Two-time champion Bernhard Langer continues not to show his age at the Masters.
The 63-year old shot an opening round 2-over 74. That was better than the likes of Daniel Berger (+3), Billy Horschel (+3), Phil Mickelson (+3), Matthew Wolff (+4), Sergio Garcia (+4), Rory McIlroy (+4), Bryson DeChambeau (+4) and Matt Kuchar (+6) to name a few.
“It’s great for me every year,” Langer said. “I just love coming here. It’s a wonderful golf course. It’s a fantastic tournament, so much tradition and history here, and I’m just so blessed to be a past champion and to be able to come back here every year.”
In November, Langer became the oldest player to make the cut at the Masters. He is playing in his 38th Masters and has missed the cut in only 10. He has been around for the weekend in four of the past five.
Count ‘em up, 1 through 9
Sungjae Im took a 9 on the par-5 15th. Just like that an even par round got ugly.

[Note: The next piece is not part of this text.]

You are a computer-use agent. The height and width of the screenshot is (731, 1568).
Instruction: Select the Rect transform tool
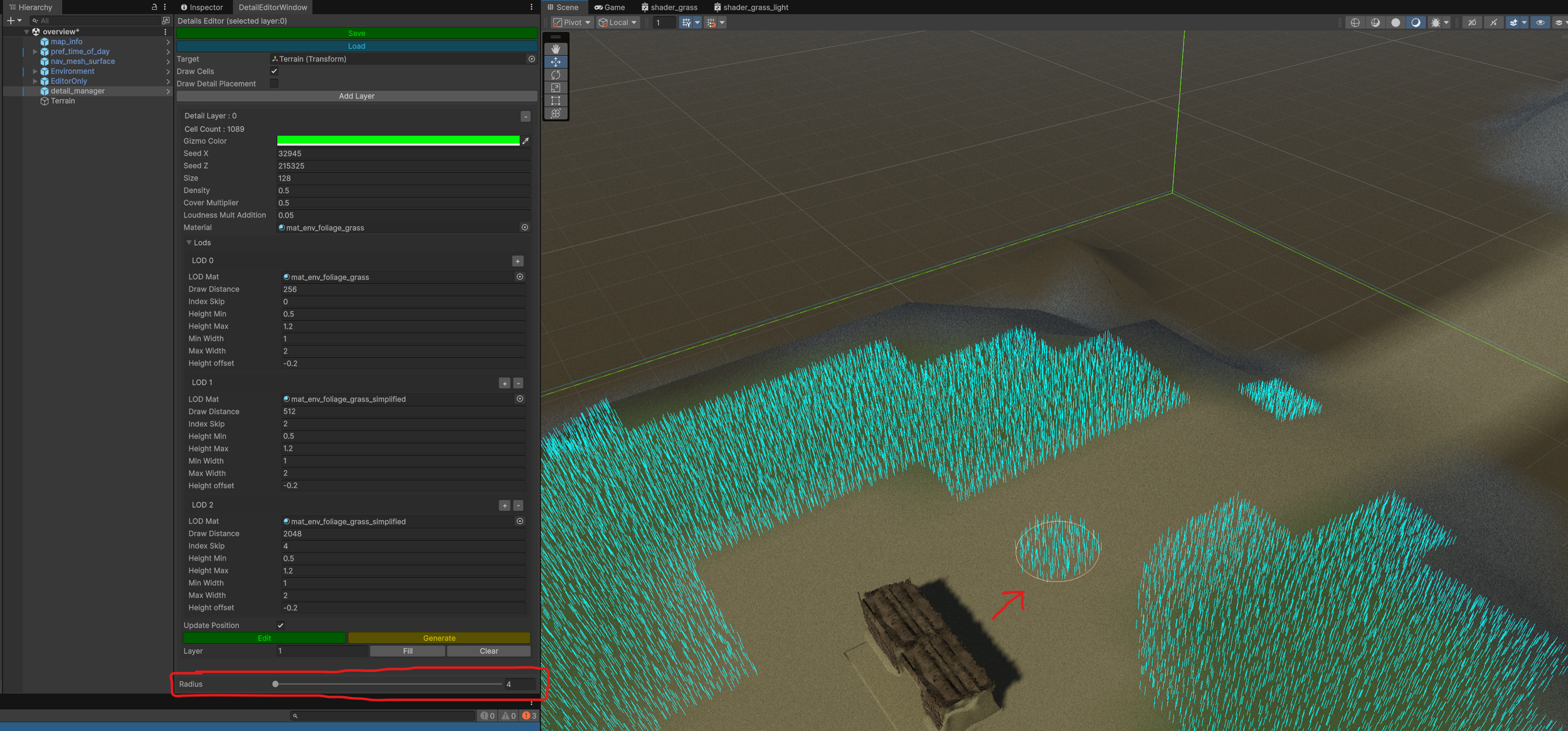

It all started innocently enough. Im’s drive traveled 318 yards in the fairway. His approach went over the green, leaving a knee-knocking pitch to the green. That’s when the trouble started. His chip landed on the green, rolled past the flag and caught the slope into the front pond. Three strokes plus a drop equals four.
Im elected to play from the fairway, taking a drop 63 yards out. His approach hit the green and rolled back into the pond. One plus another drop equals six.
Dropping again from the fairway, Im held the green and left himself an 18-foot putt. He came up just short and tapped in from two feet. Three more equals nine.
Im, who tied for second last year behind Dustin Johnson, finished the day 5-over par.
Augusta hits back
Augusta National showed its teeth on Thursday.
Or should we say its mean right hook.
Several golfers compared the tough play to getting in the ring with a heavyweight boxer.
Sergio Garcia, who shot 4-over: “I fought hard, but I don’t know, I feel like just came out of the ring with Evander Holyfield, like a 12-round match. I need to go home and rest.”
Gary Woodland, who shot 1-over: “I feel like I just got in the ring with Mike Tyson or somebody.”
Abraham Ancer was penalized two strokes after it was deemed he “unknowingly” touched the sand before making his third stroke from the greenside bunker at No. 15.
Ancer had signed his scorecard and exited the scoring area. Video evidence was reviewed by the Masters Competition Committee. It was determined that Rule 12.2b(1) was violated. It states that touching the sand in a bunker right behind the ball results in a penalty. The touching was deemed visible to the naked eye.
The penalty increased Ancer’s score to an 8 on the par-5 hole. He finished with a first-round 3-over 75.